- Hydropteron prototype

General information
- Type: Light-sport aircraft and Homebuilt aircraft
- National origin: Hungary
- Manufacturer: Idea Aircraft
- Status: Under development (2012)
- Number built: Prototypes only

History
- Introduction date: 2010
- First flight: 25 November 2009

= Idea Hydropteron =

Hungarian flying boat

The Idea Hydropteron (Water Wing) is a Hungarian light-sport aircraft and kit aircraft amphibious flying boat, under development by Idea Aircraft, of Miskolc. The Hydropteron was first flown on 25 November 2009 and introduced to the public at the AERO Friedrichshafen show in 2010. The aircraft is intended to be supplied as a kit for amateur construction or as a complete ready-to-fly-aircraft.

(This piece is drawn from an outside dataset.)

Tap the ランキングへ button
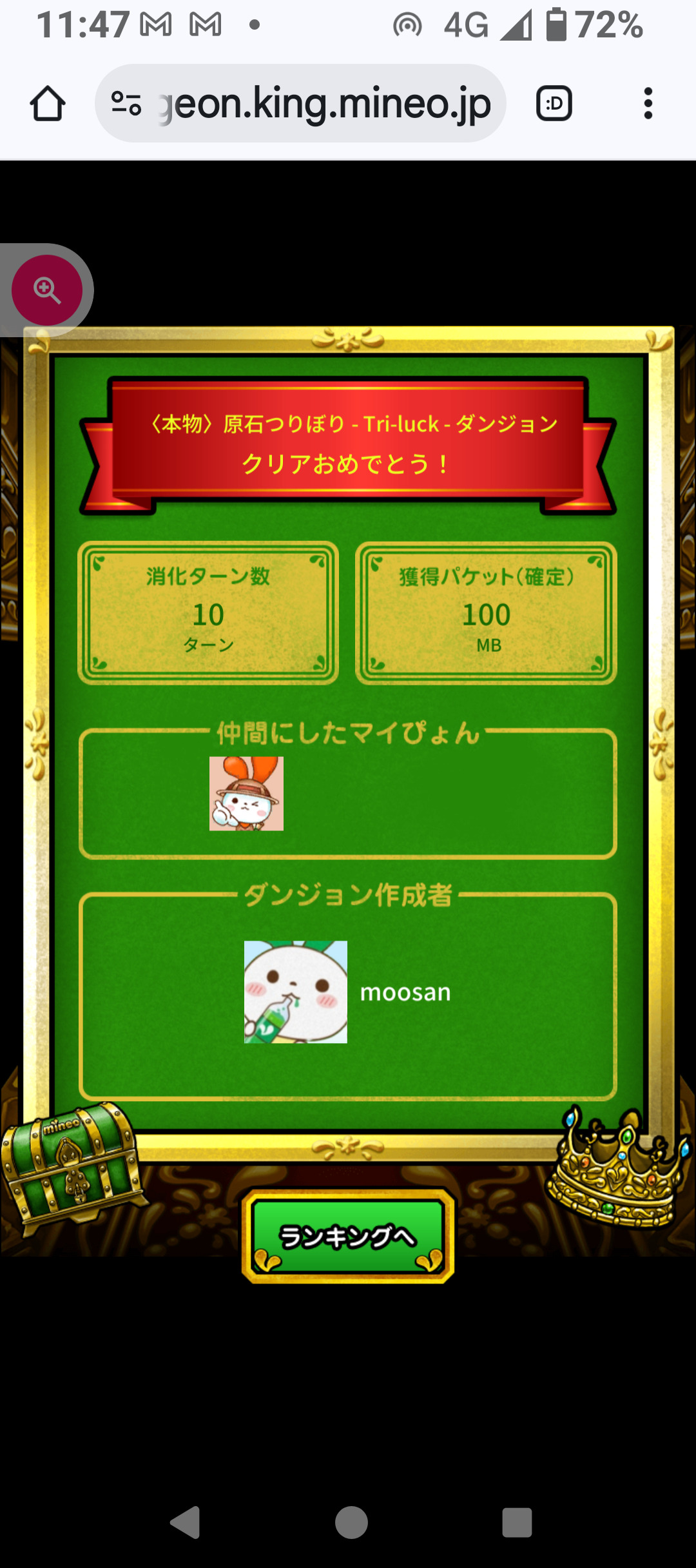The height and width of the screenshot is (1568, 696). coord(348,1235)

==Design and development==
The aircraft was designed to comply with the US light-sport aircraft rules in its two-seat version and amateur-built rules as a three seater. It features a cantilever high-wing, a two-seats-in-side-by-side configuration enclosed cockpit under a bubble canopy, with a third seat optional, a cruciform tail, retractable tricycle landing gear and a single engine in pusher configuration.

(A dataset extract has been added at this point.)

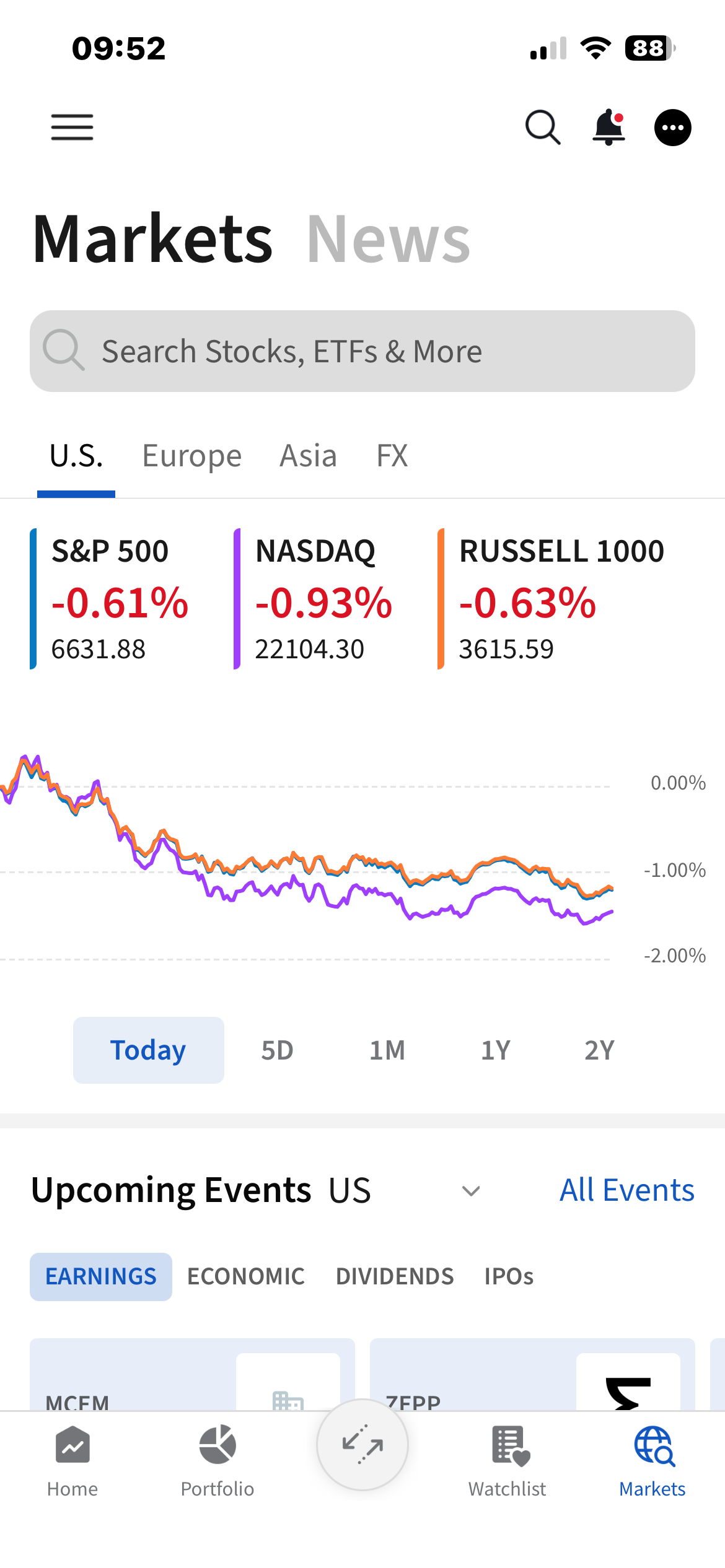Switch chart timeframe to 5D
Image resolution: width=725 pixels, height=1568 pixels.
click(277, 1050)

The aircraft is made from composites. Its 10.9 m span wing, has an area of 12.47 m2 and flaps. The standard engine is the 115 hp Rotax 914 four-stroke turbocharged powerplant, but engines of up to 140 hp may be fitted. No wingtip floats are fitted and the aircraft relies on fuselage-mounted sponsons for water stability.

Production was originally scheduled for 2011, but as of early-2017 only prototypes appear to have been flown.